## MATERIALS PROVIDED
================

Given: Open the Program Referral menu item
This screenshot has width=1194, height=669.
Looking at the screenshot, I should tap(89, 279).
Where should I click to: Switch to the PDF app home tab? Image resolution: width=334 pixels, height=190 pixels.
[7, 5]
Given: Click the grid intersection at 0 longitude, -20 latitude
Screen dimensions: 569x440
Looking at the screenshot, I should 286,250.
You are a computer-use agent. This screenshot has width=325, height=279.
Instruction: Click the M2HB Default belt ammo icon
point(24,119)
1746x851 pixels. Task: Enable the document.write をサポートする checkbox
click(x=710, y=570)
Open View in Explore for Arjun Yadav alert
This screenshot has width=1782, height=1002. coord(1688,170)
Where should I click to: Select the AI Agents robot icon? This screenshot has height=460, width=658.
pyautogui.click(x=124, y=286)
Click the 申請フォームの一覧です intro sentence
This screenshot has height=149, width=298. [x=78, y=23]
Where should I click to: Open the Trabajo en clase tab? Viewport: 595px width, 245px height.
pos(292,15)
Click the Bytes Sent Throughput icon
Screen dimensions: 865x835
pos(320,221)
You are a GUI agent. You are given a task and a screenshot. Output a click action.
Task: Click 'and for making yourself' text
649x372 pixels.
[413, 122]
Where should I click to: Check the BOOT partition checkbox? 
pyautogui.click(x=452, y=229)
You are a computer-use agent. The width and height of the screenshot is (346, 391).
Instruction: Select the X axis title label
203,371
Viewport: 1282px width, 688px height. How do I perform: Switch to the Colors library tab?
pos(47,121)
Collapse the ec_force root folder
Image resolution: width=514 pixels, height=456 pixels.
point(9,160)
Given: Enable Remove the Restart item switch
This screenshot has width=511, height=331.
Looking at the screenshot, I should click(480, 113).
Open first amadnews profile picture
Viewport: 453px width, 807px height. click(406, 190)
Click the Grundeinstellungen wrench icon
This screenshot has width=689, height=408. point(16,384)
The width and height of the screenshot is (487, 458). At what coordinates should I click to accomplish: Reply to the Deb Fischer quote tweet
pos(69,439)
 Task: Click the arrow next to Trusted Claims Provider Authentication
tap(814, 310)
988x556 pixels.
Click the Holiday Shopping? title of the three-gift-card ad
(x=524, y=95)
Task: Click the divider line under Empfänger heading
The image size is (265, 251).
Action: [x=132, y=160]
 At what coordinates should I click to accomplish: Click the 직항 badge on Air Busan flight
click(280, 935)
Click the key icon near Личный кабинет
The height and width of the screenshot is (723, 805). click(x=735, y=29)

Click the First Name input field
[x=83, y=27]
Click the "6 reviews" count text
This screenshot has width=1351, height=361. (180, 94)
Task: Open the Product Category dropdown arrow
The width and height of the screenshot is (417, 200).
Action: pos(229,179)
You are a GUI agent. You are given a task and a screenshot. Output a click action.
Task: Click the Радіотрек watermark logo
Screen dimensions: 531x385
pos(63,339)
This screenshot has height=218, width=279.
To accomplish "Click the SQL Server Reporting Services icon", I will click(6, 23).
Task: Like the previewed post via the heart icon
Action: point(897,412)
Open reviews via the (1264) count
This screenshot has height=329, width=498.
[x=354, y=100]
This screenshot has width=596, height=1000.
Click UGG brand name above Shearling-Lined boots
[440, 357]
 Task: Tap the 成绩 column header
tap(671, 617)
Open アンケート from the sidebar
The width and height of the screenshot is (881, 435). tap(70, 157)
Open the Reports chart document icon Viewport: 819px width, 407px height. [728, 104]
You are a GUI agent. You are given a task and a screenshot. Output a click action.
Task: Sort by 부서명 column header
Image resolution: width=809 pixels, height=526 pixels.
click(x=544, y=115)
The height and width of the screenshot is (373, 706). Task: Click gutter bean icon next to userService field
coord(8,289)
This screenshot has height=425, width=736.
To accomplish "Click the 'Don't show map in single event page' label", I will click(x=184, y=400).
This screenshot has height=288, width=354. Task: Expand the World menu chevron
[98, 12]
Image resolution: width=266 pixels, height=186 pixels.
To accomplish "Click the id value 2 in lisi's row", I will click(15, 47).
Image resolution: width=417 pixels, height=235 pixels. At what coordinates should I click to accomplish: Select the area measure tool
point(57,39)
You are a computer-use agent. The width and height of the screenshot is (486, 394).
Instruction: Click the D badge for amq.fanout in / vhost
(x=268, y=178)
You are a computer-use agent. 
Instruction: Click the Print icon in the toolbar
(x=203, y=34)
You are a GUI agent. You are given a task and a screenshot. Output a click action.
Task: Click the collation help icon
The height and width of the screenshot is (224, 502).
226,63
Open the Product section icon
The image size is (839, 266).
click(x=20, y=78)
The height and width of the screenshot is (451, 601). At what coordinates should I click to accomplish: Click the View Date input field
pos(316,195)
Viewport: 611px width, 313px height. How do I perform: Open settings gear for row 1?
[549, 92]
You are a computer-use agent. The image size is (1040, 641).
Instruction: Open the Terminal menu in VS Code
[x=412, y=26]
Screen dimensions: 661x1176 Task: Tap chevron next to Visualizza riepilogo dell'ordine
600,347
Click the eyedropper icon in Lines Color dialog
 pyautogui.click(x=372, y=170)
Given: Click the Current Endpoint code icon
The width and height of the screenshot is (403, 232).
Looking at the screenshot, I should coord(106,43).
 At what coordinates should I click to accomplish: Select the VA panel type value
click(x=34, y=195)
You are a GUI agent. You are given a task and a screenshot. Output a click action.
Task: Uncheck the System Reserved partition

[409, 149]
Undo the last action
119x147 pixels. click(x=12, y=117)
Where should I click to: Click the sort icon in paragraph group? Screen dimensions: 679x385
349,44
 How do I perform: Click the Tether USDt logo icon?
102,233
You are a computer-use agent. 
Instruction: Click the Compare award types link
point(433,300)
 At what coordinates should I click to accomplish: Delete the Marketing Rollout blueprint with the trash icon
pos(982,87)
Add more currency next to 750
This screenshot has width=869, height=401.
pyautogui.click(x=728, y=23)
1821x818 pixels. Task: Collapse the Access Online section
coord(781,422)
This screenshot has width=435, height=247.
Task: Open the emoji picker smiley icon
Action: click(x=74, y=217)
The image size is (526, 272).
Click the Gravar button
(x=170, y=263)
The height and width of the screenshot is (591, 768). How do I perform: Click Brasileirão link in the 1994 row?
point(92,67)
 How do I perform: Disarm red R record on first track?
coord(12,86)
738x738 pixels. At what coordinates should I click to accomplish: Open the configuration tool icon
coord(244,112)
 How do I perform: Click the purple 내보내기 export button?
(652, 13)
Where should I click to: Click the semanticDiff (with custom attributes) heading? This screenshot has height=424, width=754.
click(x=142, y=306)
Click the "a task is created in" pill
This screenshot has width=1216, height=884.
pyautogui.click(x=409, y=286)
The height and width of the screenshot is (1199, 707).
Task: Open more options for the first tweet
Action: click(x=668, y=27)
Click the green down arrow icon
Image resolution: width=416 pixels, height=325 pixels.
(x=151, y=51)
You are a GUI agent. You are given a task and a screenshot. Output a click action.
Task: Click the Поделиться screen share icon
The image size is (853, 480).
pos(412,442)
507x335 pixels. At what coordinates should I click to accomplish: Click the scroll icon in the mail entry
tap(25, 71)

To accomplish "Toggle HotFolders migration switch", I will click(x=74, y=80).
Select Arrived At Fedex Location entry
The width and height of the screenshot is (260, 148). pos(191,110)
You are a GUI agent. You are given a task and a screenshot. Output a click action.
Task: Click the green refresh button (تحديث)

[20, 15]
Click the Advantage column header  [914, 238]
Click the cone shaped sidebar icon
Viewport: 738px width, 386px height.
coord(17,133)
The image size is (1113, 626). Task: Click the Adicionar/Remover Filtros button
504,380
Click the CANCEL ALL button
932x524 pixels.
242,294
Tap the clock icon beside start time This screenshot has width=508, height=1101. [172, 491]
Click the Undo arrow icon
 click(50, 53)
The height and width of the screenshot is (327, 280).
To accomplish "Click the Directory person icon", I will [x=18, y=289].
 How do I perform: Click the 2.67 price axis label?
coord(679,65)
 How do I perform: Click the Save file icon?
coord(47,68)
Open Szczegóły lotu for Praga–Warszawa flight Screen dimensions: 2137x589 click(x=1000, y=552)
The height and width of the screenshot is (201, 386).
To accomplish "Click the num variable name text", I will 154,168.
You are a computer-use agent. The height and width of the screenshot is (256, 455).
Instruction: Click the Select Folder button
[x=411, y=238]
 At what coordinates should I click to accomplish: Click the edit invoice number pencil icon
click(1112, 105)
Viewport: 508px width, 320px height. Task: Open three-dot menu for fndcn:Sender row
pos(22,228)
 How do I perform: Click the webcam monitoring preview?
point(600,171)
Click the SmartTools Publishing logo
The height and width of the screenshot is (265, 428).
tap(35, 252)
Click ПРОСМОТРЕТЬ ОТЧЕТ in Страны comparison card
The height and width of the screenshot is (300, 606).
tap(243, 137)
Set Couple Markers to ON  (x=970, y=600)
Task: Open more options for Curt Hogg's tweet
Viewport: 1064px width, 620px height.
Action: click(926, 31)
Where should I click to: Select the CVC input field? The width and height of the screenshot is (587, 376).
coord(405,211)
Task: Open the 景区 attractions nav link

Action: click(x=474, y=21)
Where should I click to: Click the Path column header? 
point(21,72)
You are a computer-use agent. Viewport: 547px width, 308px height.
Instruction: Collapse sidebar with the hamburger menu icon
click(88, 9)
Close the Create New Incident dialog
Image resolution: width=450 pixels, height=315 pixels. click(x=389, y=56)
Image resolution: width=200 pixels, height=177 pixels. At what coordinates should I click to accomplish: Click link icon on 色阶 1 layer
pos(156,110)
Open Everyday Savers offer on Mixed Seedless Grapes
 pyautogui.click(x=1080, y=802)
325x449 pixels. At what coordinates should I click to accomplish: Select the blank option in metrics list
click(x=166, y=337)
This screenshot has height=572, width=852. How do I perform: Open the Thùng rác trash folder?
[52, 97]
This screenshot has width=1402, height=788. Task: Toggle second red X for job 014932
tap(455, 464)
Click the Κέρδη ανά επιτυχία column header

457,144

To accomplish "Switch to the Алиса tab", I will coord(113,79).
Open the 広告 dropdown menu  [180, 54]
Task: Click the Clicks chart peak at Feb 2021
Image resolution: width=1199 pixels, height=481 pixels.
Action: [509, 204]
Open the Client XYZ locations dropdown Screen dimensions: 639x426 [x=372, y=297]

================

## REQUIRED WORK
When a line in the material above includes the word "computer", copy that line.

## EXERCISE ANSWER
You are a computer-use agent. This screenshot has width=325, height=279.
You are a computer-use agent. The width and height of the screenshot is (346, 391).
You are a computer-use agent. The width and height of the screenshot is (486, 394).
You are a computer-use agent. 
You are a computer-use agent. The image size is (1040, 641).
You are a computer-use agent. 
You are a computer-use agent. The height and width of the screenshot is (256, 455).
You are a computer-use agent. Viewport: 547px width, 308px height.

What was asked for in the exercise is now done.